In this work, we assessed the potential for Zn and ZnO NPs to control the fungi-like, oomycete pathogen P. tabicina. In summary, we show that two different Zn containing NPs can inhibit germination of spores of P. tabacina as well as inhibit disease on plants caused by this organism at relatively low concentrations. It is noteworthy that all forms of Zn were toxic to some degree.

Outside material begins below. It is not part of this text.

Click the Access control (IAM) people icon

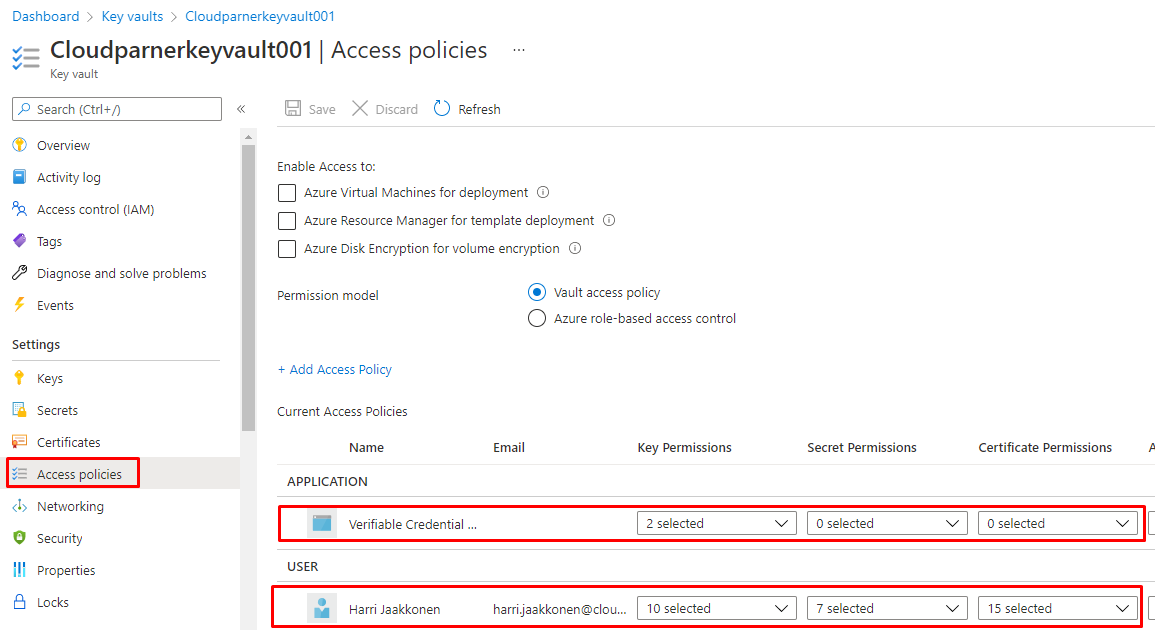19,209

To the best of our knowledge, this study is the first to investigate the effects of NPs on an oomycete, fungi-like pathogen, and the first to test the efficacy of NPs as a treatment to prevent infection by such a pathogen. Most reported studies involving NPs and plants have assessed phytotoxicity, and these have involved treating seeds or seedlings with high concentrations of NPs. Furthermore, our studies attempt to simulate conditions which may exist if the tested NPs were sprayed onto tobacco plants in an agricultural setting to prevent P. tabacina caused disease. We were also able to demonstrate that the toxicity observed in the oomycete spores was not simply the result of the presence of dissolved Zn in the NP preparations used and that the ZnO NP treatment was much more effective in controlling disease than bulk powder ZnO. Field studies are currently underway to determine the impacts of preventative spraying of N. tabacum with ZnCl2, ZnO NPs, and Zn NPs in the field on diseases caused by P. tabacina and other tobacco pathogens. Hypothetically, NPs may prove to be better retained on the leaf surface after spraying than water soluble Zn salts, resulting in more effective pest control. Furthermore, as the two different particle types differed in particle size, surface chemistry as well as in their composition, it is likely that systematic investigations examining the effect of particle characteristics could be conducted to optimize the effectiveness of Zn/ZnO NPs as an agent to control P. tabicina infection.